1. 데이터 마스킹 유형 및 커스텀 어노테이션 정의
API 응답에서 민감한 정보를 자동으로 숨기기 위해 Jackson의 직렬화 프로세스에 개입할 수 있는 커스텀 어노테이션을 생성합니다. @JacksonAnnotationsInside를 사용하여 메타 어노테이션으로 구성하며, 마스킹 규칙을 세부적으로 설정할 수 있도록 속성을 추가합니다.
public enum MaskingType {
CUSTOM,
NAME,
IDENTIFICATION,
PHONE_NUMBER,
EMAIL_ADDRESS
}
import com.fasterxml.jackson.annotation.JacksonAnnotationsInside;
import com.fasterxml.jackson.databind.annotation.JsonSerialize;
import java.lang.annotation.ElementType;
import java.lang.annotation.Retention;
import java.lang.annotation.RetentionPolicy;
import java.lang.annotation.Target;
@Target(ElementType.FIELD)
@Retention(RetentionPolicy.RUNTIME)
@JacksonAnnotationsInside
@JsonSerialize(using = MaskingSerializer.class)
public @interface DataMasking {
MaskingType type() default MaskingType.CUSTOM;
int prefixLength() default 1;
int suffixLength() default 1;
String maskCharacter() default "*";
}
2. Jackson 직렬화(Serialization) 로직 구현
어노테이션에 명시된 규칙을 바탕으로 실제 문자열을 변환하는 직렬화 클래스를 구현합니다. ContextualSerializer를 구현하여 필드에 적용된 어노테이션의 속성 값을 동적으로 읽어올 수 있도록 합니다.

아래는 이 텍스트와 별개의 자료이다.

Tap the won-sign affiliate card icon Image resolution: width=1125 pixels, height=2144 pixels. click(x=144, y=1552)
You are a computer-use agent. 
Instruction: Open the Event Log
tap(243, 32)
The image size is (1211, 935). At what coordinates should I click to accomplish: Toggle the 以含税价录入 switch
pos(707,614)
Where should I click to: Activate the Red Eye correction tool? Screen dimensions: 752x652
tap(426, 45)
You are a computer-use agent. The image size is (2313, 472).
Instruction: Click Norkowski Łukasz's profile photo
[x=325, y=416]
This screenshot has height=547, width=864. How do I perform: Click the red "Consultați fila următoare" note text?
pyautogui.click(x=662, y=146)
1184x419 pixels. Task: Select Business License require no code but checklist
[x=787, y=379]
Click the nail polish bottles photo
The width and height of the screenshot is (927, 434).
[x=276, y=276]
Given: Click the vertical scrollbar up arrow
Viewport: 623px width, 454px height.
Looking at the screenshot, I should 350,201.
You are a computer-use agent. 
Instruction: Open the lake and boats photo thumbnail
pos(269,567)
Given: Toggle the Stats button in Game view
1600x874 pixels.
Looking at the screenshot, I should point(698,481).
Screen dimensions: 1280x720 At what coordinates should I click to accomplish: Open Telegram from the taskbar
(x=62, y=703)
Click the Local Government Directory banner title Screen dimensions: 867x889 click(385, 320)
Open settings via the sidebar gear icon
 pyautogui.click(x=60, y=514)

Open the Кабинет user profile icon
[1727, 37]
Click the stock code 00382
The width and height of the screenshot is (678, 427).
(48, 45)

import com.fasterxml.jackson.core.JsonGenerator;
import com.fasterxml.jackson.databind.BeanProperty;
import com.fasterxml.jackson.databind.JsonMappingException;
import com.fasterxml.jackson.databind.JsonSerializer;
import com.fasterxml.jackson.databind.SerializerProvider;
import com.fasterxml.jackson.databind.ser.ContextualSerializer;
import java.io.IOException;
import java.util.Objects;
public class MaskingSerializer extends JsonSerializer<String> implements ContextualSerializer {
private MaskingType type;
private int prefixLength;
private int suffixLength;
private String maskCharacter;
public MaskingSerializer() {}
public MaskingSerializer(MaskingType type, int prefixLength, int suffixLength, String maskCharacter) {
this.type = type;
this.prefixLength = prefixLength;
this.suffixLength = suffixLength;
this.maskCharacter = maskCharacter;
}
@Override
public void serialize(String value, JsonGenerator gen, SerializerProvider serializers) throws IOException {
if (value == null || type == null) {
gen.writeNull();
return;
}
String maskedValue;
switch (type) {
case NAME:
maskedValue = MaskingUtils.maskName(value);
break;
case IDENTIFICATION:
maskedValue = MaskingUtils.maskIdCard(value);
break;
case PHONE_NUMBER:
maskedValue = MaskingUtils.maskPhone(value);
break;
case EMAIL_ADDRESS:
maskedValue = MaskingUtils.maskEmail(value);
break;
case CUSTOM:
maskedValue = MaskingUtils.maskText(value, prefixLength, suffixLength, maskCharacter);
break;
default:
maskedValue = value;
}
gen.writeString(maskedValue);
}
@Override
public JsonSerializer<?> createContextual(SerializerProvider prov, BeanProperty property) throws JsonMappingException {
if (property != null && Objects.equals(property.getType().getRawClass(), String.class)) {
DataMasking annotation = property.getAnnotation(DataMasking.class);
if (annotation == null) {
annotation = property.getContextAnnotation(DataMasking.class);
}
if (annotation != null) {
return new MaskingSerializer(
annotation.type(),
annotation.prefixLength(),
annotation.suffixLength(),
annotation.maskCharacter()
);
}
}
return prov.findValueSerializer(property.getType(), property);
}
}
3. 데이터 마스킹 유틸리티 클래스
다양한 데이터 유형(이름, 연락처, 이메일 등)에 맞는 마스킹 포맷을 처리하는 유틸리티 클래스를 작성합니다. 정규식 대신 문자열 인덱스 연산을 활용하여 가독성과 성능을 개선합니다.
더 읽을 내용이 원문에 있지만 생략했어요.